散文诗剧脱胎于散文诗,散文诗、散文诗剧均诞生于19世纪末的法国。而中国散文诗剧则诞生于20世纪初——胡适1917年11月创作的《人力车夫》。散文诗剧即为“散文诗的戏剧化”,在散文诗的创作历程中,“散文诗的戏剧化”是一个极其值得瞩目的文学现象。诗剧主要分为“戏剧化的诗”与“诗的戏剧化”两种文体形式。“戏剧化的诗”是在戏剧中融入诗的因子,使戏剧升华为诗剧。“诗的戏剧化”则是在诗歌中融入剧的因子,使诗歌升华为诗剧。“诗的戏剧化”又可以细化为两种文体形式,一是“纯诗的戏剧化”,二是“散文诗的戏剧化”。“纯诗的戏剧化”就是在格律诗和自由诗中融入戏剧因子,使之升华为纯诗诗剧。而“散文诗的戏剧化”则是在散文诗中融入戏剧因子,使之升华为散文诗剧。
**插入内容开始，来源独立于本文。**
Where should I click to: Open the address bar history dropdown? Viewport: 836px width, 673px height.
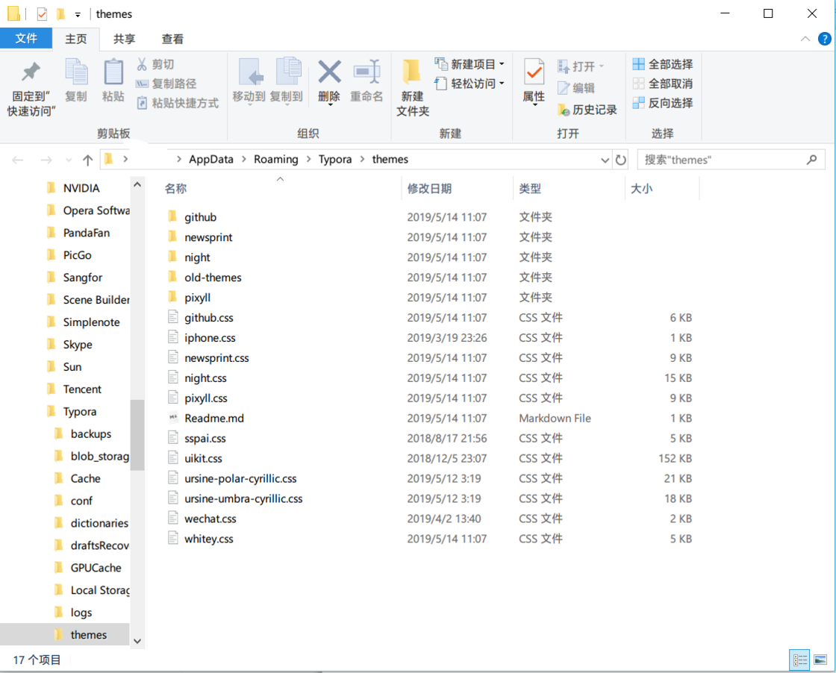click(605, 160)
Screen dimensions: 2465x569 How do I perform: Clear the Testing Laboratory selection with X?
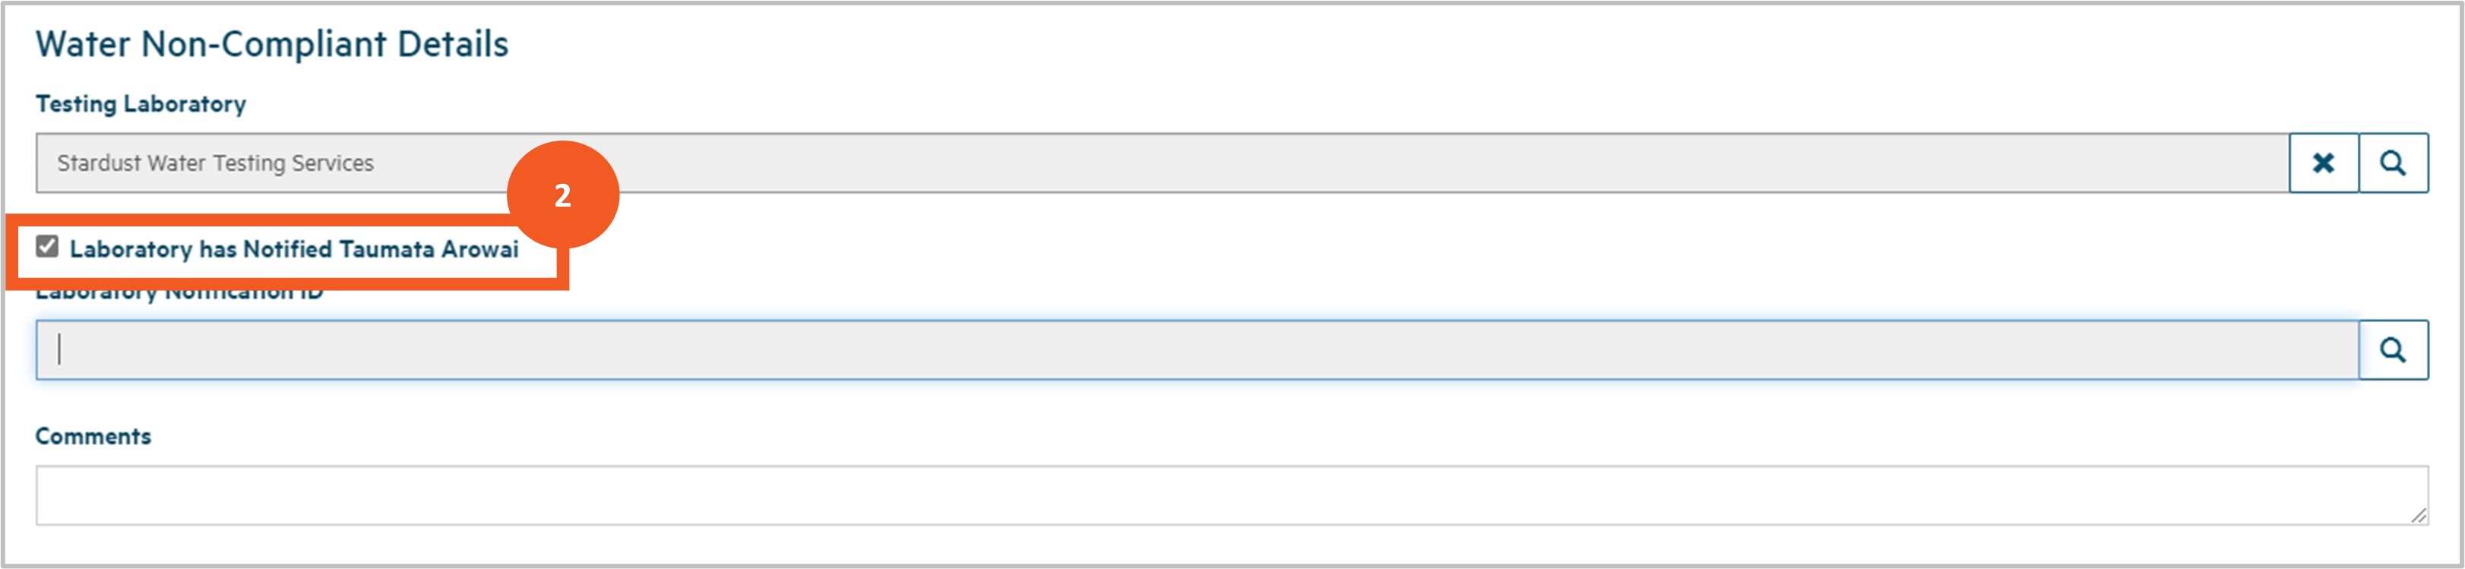pyautogui.click(x=2322, y=164)
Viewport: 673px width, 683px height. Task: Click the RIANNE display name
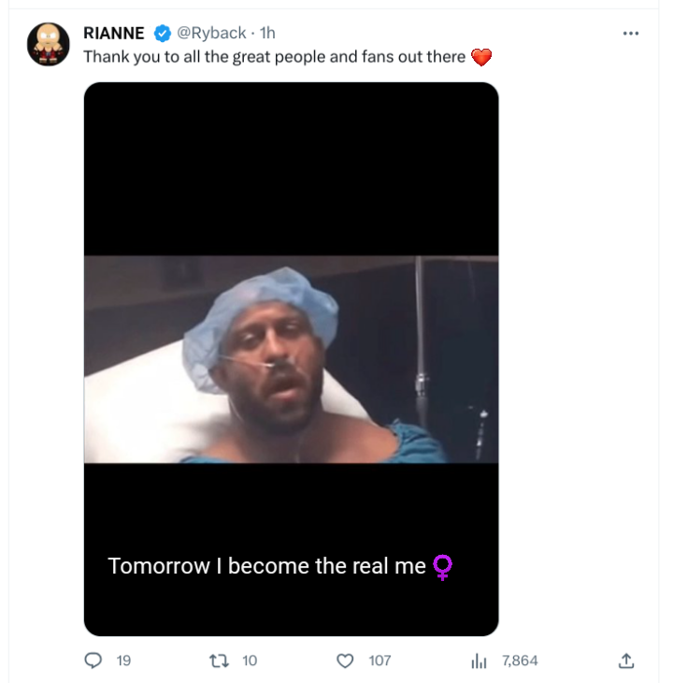[x=114, y=34]
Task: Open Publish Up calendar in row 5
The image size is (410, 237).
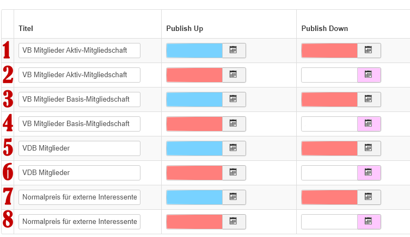Action: [x=234, y=148]
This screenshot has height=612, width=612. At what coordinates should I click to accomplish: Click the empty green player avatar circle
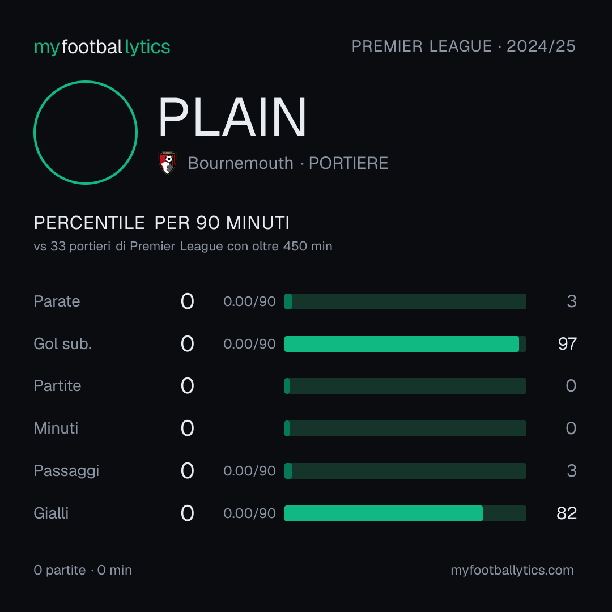pyautogui.click(x=86, y=132)
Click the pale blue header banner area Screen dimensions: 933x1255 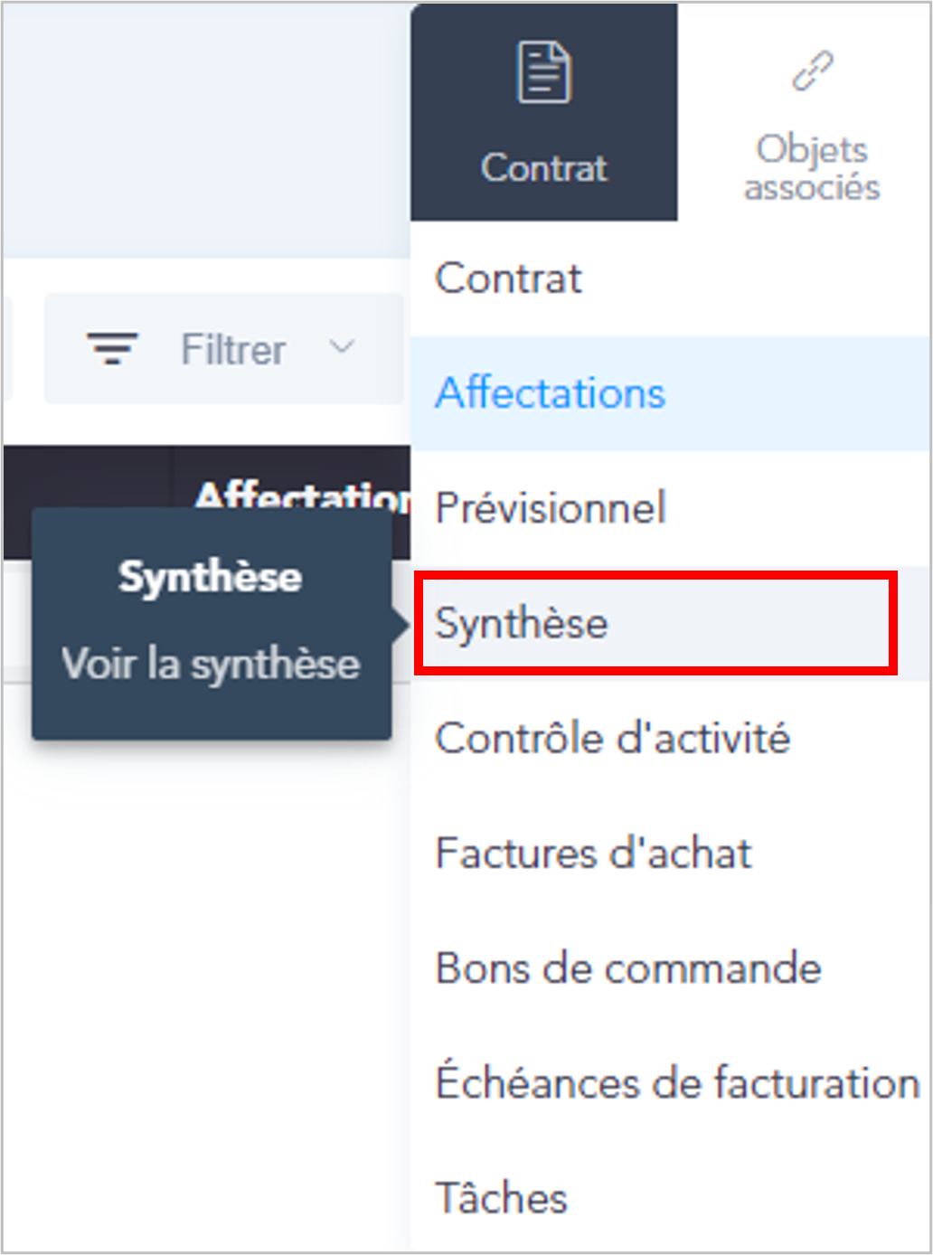pyautogui.click(x=206, y=131)
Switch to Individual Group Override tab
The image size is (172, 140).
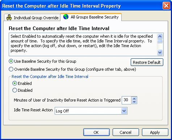click(32, 18)
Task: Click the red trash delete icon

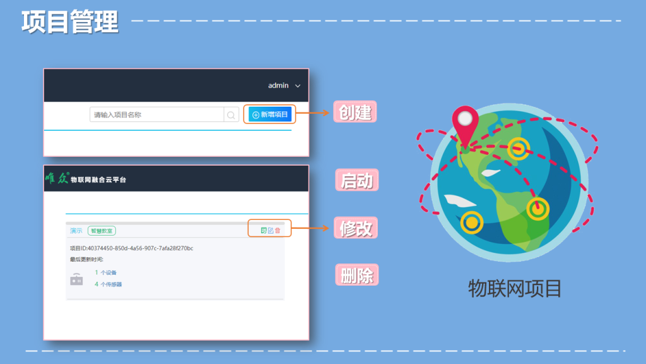Action: pos(278,231)
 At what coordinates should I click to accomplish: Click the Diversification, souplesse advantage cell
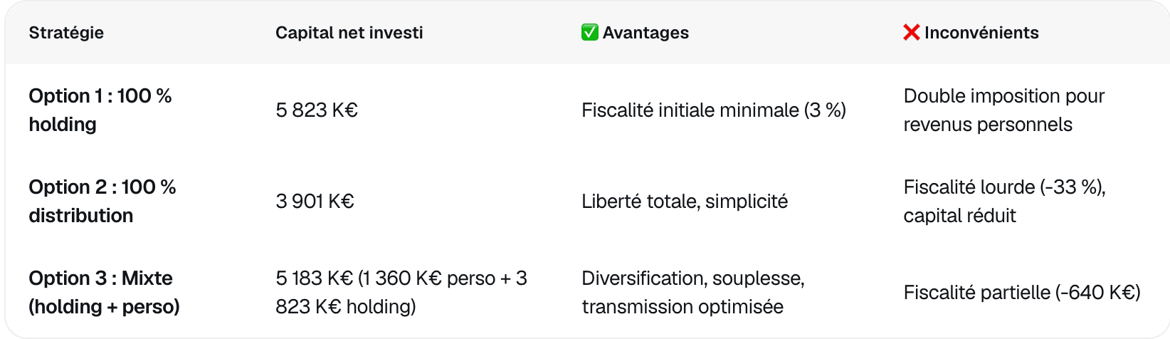pyautogui.click(x=692, y=278)
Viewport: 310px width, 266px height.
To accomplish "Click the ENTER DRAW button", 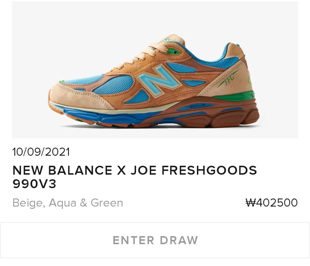I will pyautogui.click(x=155, y=240).
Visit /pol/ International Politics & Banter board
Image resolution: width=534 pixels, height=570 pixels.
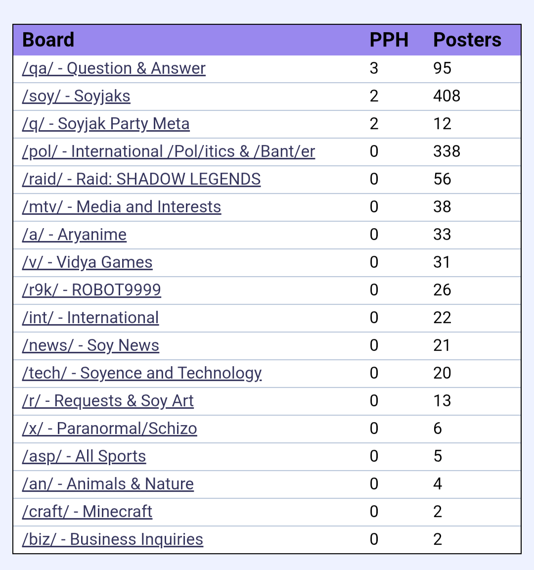[x=168, y=151]
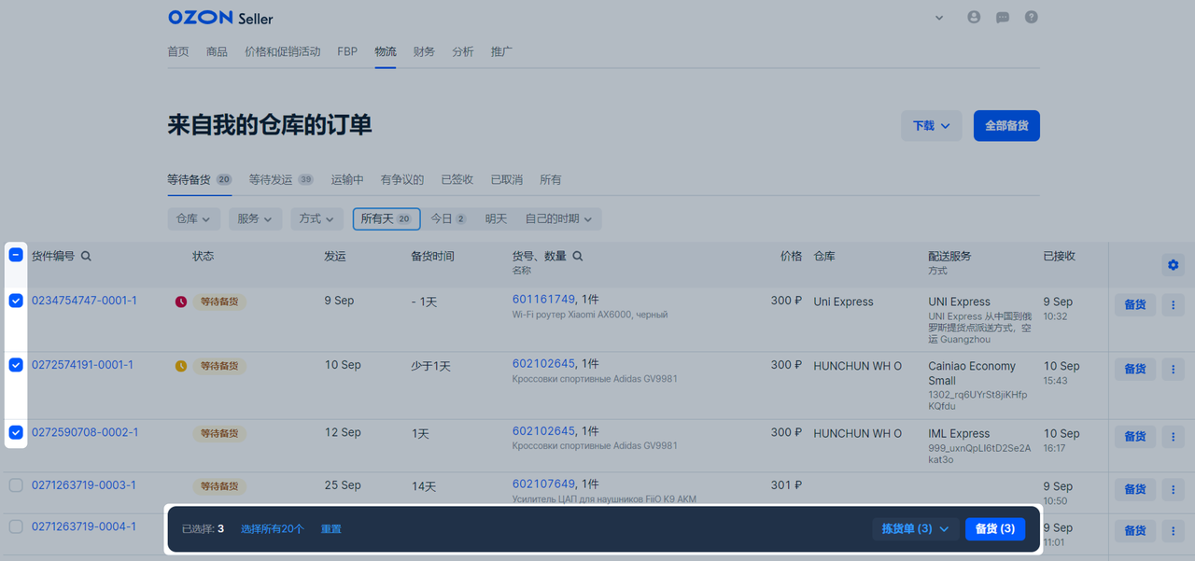The image size is (1195, 561).
Task: Open the table settings gear icon
Action: (1173, 264)
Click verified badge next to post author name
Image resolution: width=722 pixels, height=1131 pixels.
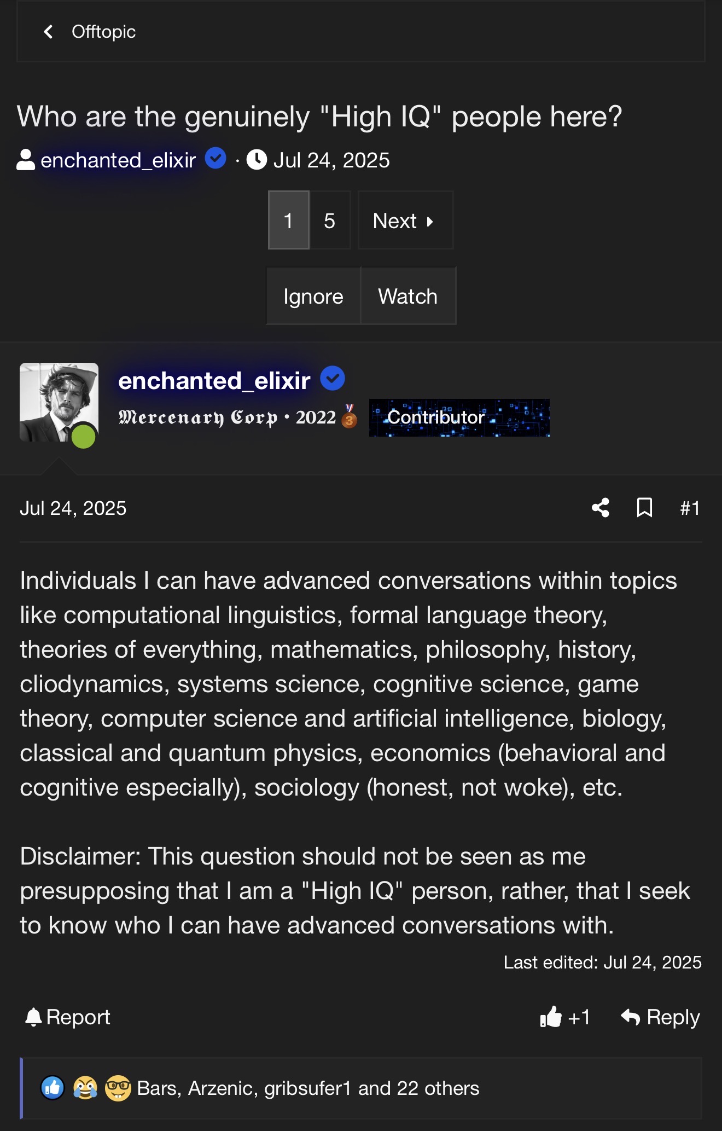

1842年,路易·贝尔特朗的《夜之卡斯帕尔》出版,是散文诗作为独立文体诞生的标志①。贝尔特朗进行了前卫、先锋的文体实验,其中最惹人注目的即为戏剧因子的注入,使散文诗升华为散文诗剧。如在作品《尖须》中,贝尔特朗自然注入了戏剧角色“埃莱博丹的大学士”“犹太祭司”“梅尔基奥尔骑士”“屠户以撒”等,并且让他们分别发声,各个角色引号后的语言成为他们的台词,构成独白与对白。“对白也是戏剧的载体。戏剧的可能性取决于对白的可能性”②,从而形成戏剧对话,承载作品的戏剧剧情与戏剧冲突。贝尔特朗十分钟情戏剧因子,除《尖须》外,《夜之卡斯帕尔》中的《郁金香花商》《两名犹太人》《夜间乞丐》等作品均为典型的“散文诗的戏剧化”形式。散文诗剧不仅被贝尔特朗所钟情,也成为他的后继者们所钟爱的一种文体形式。“波德莱尔把阿洛修斯·贝朗特(路易·贝尔特朗)的《夜之卡斯帕尔》称作‘神秘辉煌的榜样’,充满了景仰之情”③,波德莱尔使新生的散文诗由寂寞走向繁荣,兴盛于世界文坛。《巴黎的忧郁》中的《异乡人》《钟表》《仙女的礼物》等作品都是典型的散文诗剧。之后,散文诗剧在西方得到迅速发展,众多作家均厕身其中。如纪伯伦的《昨天、今天和明天》《夜和疯人》、尼采的《山上的树》、屠格涅夫的《对话》《门槛》、高尔基的《鹰之歌》等作品均是典型的散文诗剧。通过对西方散文诗的探究,可以发现散文诗剧是伴随着散文诗的创作同时诞生的,是欧美散文诗人十分钟情的一种文体形式。虽然在理论上没有形成一套完整的体系进行阐释与建构,但是丰富巨大的创作实践已然证明了散文诗剧所具有的独特文体魅力。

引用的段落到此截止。